**Problems to solve:**
(1) In the PPC versus SEO text, who runs PPC for the team at SEOmoz?
(2) Extend the PPC versus SEO text, picking up right after its final sentence.

**Document text:**
-- -- --

And now it's PPC coming into the ring... he is looking ready to rumble! Pumping his fists, he's showing off to the audience - looking to the left, to the right, and - wait, what's that!? The crowd is going wild! PPC just straight out dissed SEO, who's in the other corner, looking ready to strike! I tell ya, folks, I haven't seen a rivalry this bitter since the great Northeastern College of Computer and Information Science Star Wars vs. Lord of the Rings debate of '07! Well, maybe more bitter than that, actually... the point is, PPC and SEO may be siblings, but their contention with one another can run deep. Danny helps us sort out the strife and bring this band of brothers together (and actually keeps his bias out of it, kind of!). Don't forget to use your nails, boys!

Video Transcription

Hello, everybody. My name is Danny Dover. I work here at SEOmoz doing SEO. Today I'm excited about Whiteboard Friday. We're doing "Sibling Rivalry: PPC versus SEO." As you can probably assume, I'm a big SEO junkie. I like making fun of PPC. I was talking to the PPC people on our team, Joanna Lord, who does that for us here, and she told me that I need to be on my best behavior. I need to try to be unbiased. I am going to try my hardest. I invite all of you to submit videos if you think that I am being too biased and you want to submit your viewpoint. Please submit them to my email address [email protected]. If it's good enough, we'll embed it on this blog so we can give people the biggest perspective possible. I know that working video cameras is hard for you PPCers. Just remember to hit record and take the lens cap off. This is not a good start to being unbiased.

-- -- --

**Information shown:**
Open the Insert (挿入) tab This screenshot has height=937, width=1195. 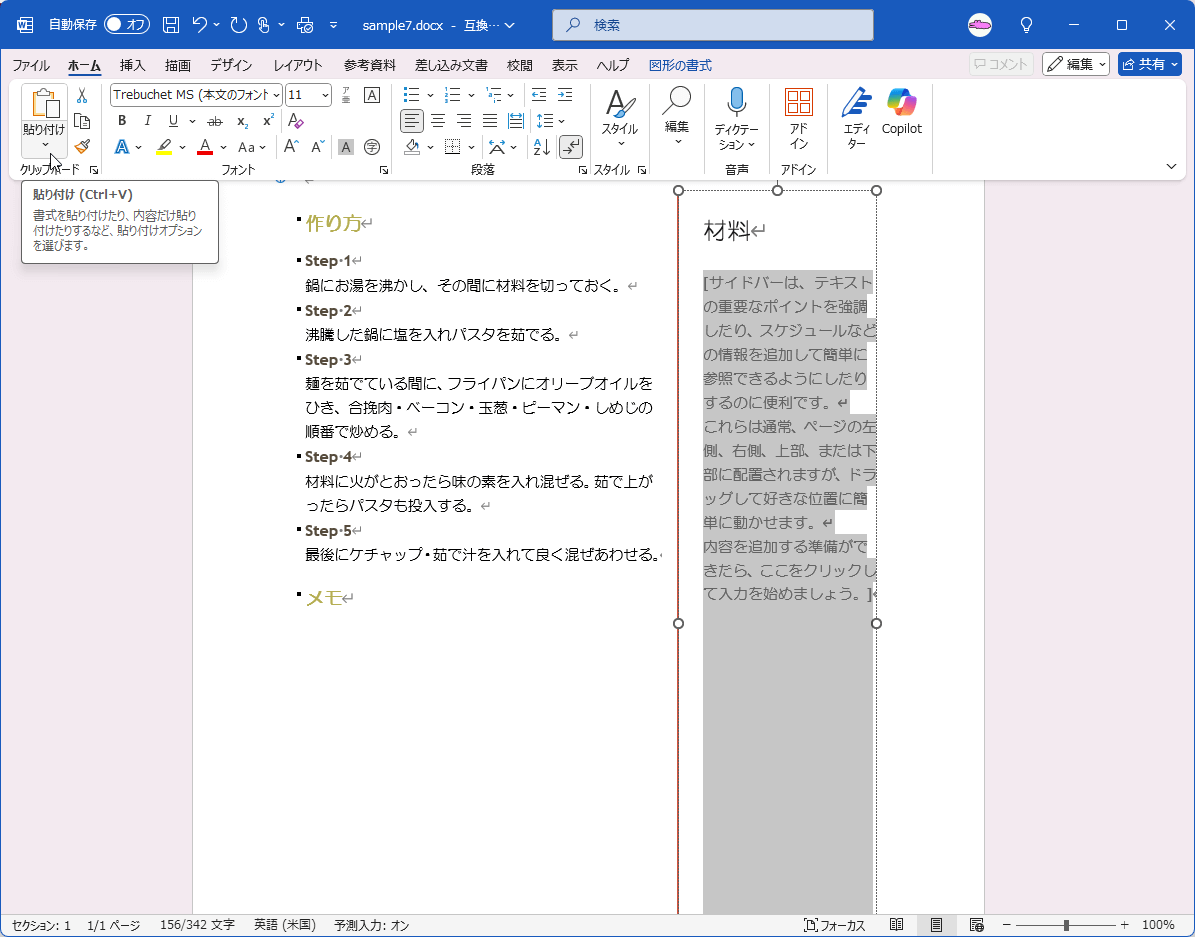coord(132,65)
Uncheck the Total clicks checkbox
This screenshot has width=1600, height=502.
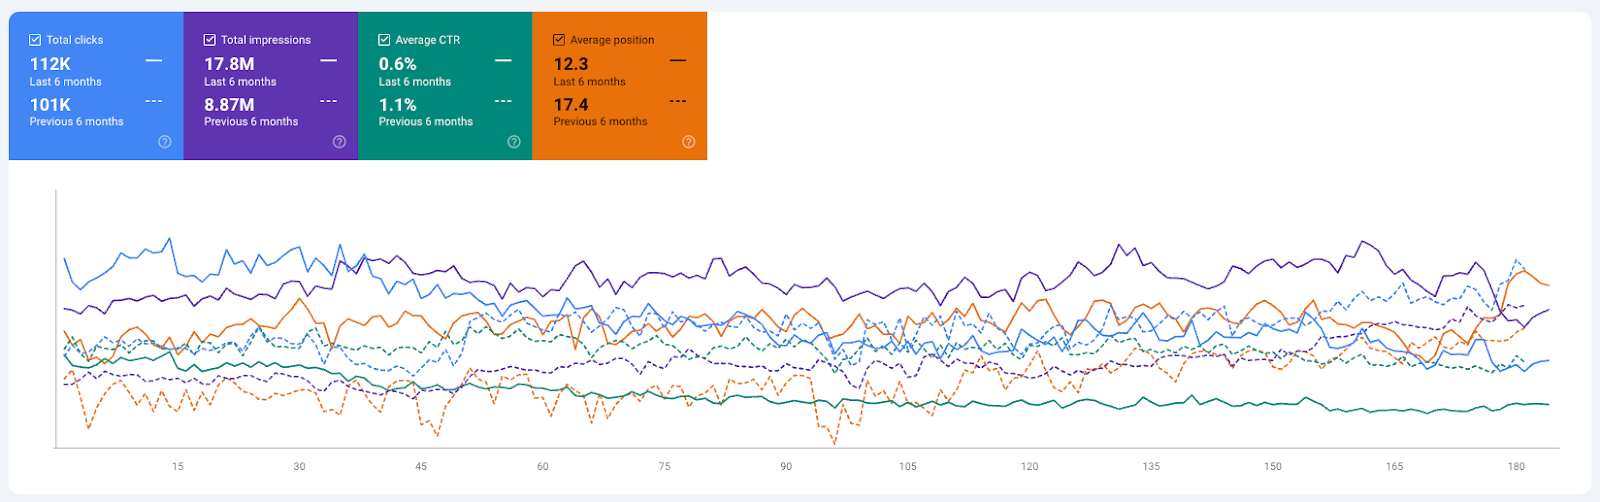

-- -- --

**Exercise responses:**
(1) Joanna Lord.

(2)
Okay. So, PPC and SEO, the thing I'm talking about, of course, is what you see on search engine result pages. You'll see on the top and on the right in the United States are ads. You're going to pay for those. Those are what I am referring to when I talk about PPC, pay-per-click. SEO, search engine optimization, will be the rest of the page. Both of these, you know, they're two different channels for marketing. They're trying to accomplish the same goal. They're both trying to drive traffic to a specific thing. Whenever you are looking at two different channels of the same thing, it's important to figure out what are the pros, what are the cons, what are the strengths, and what are the weaknesses. How can these work together? When is it more appropriate to use one rather than the other? Let me talk about the pros and cons of PPC and SEO.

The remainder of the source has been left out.